How Does Food Waste Impact The Environment?

Can the food we waste have an impact on our environment? At Best Food Facts we’ve looked at tips for reducing food waste at home, but what does this food waste look like on a global scale? What are the costs associated with food waste? And does food waste damage our environment?

We reached out to Dr. Kate Parizeau, associate professor and food waste expert at the University of Guelph, and Dr. Michelle Coyne, former research fellow with the Food Systems Lab at the University of Toronto and advocate for food waste reduction, to tell us about the economic impacts of food loss and waste and the impact on our environment.

How much food loss and waste is there in Canada? Around the globe?

Parizeau: “Reports from the Commission for Environmental Cooperation demonstrate that Canadians generate 85 kg of food waste per person annually, and that this amount is increasing over time. Globally, the Food and Agriculture Organization estimates that we waste about one-third of all food produced each year, amounting to 1.3 billion tons.”

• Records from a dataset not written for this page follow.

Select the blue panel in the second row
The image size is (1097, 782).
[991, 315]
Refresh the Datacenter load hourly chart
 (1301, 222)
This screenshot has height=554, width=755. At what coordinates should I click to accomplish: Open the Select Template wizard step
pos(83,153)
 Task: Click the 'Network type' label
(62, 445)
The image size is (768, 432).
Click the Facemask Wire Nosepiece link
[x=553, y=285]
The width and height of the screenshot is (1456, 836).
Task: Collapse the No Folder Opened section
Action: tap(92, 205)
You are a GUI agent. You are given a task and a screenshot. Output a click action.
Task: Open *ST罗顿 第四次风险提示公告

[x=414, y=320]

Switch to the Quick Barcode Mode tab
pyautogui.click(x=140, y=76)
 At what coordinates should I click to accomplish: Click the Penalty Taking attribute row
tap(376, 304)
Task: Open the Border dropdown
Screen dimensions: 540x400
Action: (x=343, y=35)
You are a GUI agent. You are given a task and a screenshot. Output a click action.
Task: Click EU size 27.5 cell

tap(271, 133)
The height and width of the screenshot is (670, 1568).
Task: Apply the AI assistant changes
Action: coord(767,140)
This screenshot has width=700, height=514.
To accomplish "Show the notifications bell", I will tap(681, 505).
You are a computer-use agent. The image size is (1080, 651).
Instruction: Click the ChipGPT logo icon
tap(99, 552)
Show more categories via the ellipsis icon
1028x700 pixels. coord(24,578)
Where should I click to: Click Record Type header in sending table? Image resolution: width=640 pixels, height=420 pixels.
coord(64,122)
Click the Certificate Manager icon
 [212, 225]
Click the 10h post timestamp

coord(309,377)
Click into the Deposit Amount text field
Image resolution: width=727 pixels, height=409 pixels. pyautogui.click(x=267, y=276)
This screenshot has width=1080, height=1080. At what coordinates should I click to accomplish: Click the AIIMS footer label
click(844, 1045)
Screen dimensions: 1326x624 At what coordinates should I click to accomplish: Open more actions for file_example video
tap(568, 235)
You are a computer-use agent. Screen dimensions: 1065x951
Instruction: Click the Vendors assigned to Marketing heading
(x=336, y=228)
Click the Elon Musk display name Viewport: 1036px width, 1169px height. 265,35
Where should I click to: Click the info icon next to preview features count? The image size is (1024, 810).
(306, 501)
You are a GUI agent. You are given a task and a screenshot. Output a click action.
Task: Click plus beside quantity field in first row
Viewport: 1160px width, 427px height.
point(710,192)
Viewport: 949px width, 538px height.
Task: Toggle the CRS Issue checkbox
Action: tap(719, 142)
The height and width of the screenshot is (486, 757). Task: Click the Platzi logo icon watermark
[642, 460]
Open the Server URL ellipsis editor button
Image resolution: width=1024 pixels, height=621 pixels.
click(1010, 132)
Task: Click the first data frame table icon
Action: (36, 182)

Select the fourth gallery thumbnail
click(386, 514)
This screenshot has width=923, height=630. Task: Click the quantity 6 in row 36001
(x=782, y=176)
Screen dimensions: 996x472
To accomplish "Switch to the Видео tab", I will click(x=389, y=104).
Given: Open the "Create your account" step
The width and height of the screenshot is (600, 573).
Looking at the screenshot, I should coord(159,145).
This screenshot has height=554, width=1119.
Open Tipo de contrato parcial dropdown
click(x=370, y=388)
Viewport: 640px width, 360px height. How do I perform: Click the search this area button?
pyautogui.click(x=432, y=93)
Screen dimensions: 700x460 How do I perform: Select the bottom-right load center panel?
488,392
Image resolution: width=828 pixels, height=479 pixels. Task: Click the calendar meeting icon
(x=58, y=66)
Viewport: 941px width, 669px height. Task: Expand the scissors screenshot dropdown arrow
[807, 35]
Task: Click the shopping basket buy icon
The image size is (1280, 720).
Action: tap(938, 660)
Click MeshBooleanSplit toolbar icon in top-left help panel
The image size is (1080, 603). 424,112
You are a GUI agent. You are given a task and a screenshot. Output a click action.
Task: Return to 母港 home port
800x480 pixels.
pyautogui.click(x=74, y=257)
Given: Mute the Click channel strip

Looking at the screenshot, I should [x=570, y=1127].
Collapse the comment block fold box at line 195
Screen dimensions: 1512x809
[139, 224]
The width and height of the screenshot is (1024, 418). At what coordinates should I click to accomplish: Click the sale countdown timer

Coyne: “In 2014, Value Chain Management International (an organization associated with the University of Guelph) estimated that Canadian food waste was valued at $31 billion per year. Globally, about one-third or 1.3 billion tonnes of food is wasted every year. Consumer waste takes a slightly higher share of the food at 47% of total food waste in Canada. The remaining 53% is wasted across the value chain from farm to consumer. However, any plan to reduce food waste requires a coordinated effort from producers, distributors and consumers. Ongoing research from around the world is helping give us a better picture of where, why, and how much food is being wasted.”

Is reducing food waste good for the environment?

Parizeau: “Yes, reducing food waste is definitely good for the environment. Rotting food can produce methane, a greenhouse gas that is 32 times more potent than carbon dioxide. When we waste food, we also waste the resources that went into producing and transporting that food (e.g. land, water, fertilizers, pesticides, and fuel).”

Coyne: “Absolutely. When thinking of food waste, it is important to think about the entire food chain. For all the food that is wasted from farm to fork, the non-renewable resources necessary for its production and distribution are also wasted. By reducing the food we waste, we can also have an impact on reducing our carbon footprint. In 2013, the Food and Agriculture Organization of the United Nations released a report that found food waste to be the third largest emitter of greenhouse gases on the planet, second only to the United States and China.”

Doesn’t food waste just break down in the landfill anyway?

Parizeau: “It takes a very long time for food to break down in a landfill, and this type of food breakdown creates methane because landfills are low-oxygen environments. When we trap food waste in a sanitary landfill, we also lose access to all of the nutrients that could be recovered from that organic matter. Composting is a good way to recover nutrients, but there are also environmental impacts associated with this type of treatment, especially when municipalities use big trucks to collect organics. It is worth the effort to compost, but we should aim to only compost inedible organics (e.g. pits, peels, leaves), and try to eat all of the edible food that comes through our kitchens.”

Coyne: “Wouldn’t that be nice! While food is biodegradable, landfills don’t allow for natural breakdown processes to occur. The breakdown of food requires airflow and landfills are stacked and compacted in such a way that air can’t get through the layers. If you’ve ever been to a landfill or looked at a photograph, you’ll see how high they can be. Underneath all the top layers are compacted layers of all matter of waste. Once products are compacted into a landfill, they become indistinguishable from each other. There has been a strong move towards organic separation of waste, with green bin programs, for example, diverting organic waste away from landfill. This has become of primary interest to a number of city councils across Canada, as well as the National Zero Waste Council.”

And how much money could I save if I were to reduce the amount of food I throw out?

Parizeau: “An average consumer could save up to $1,100 per year by reducing the food that is wasted at home.”

Coyne: “On average, Canadian consumers waste about 25% of the food they purchase. Researchers have made the analogy that this is like buying four bags of groceries and throwing one away as soon as you walk out of the store. Therefore, reducing food waste at home could have impressive food budget savings. It will also save time and effort in cleaning out forgotten leftovers and food from the back of our fridges.”

About one-third of all food goes to waste each year. Reducing food waste benefits the environment by reducing methane and greenhouse gas emission and saving energy and non-renewable resources. Reducing food waste also helps consumers save about $1,100 per year.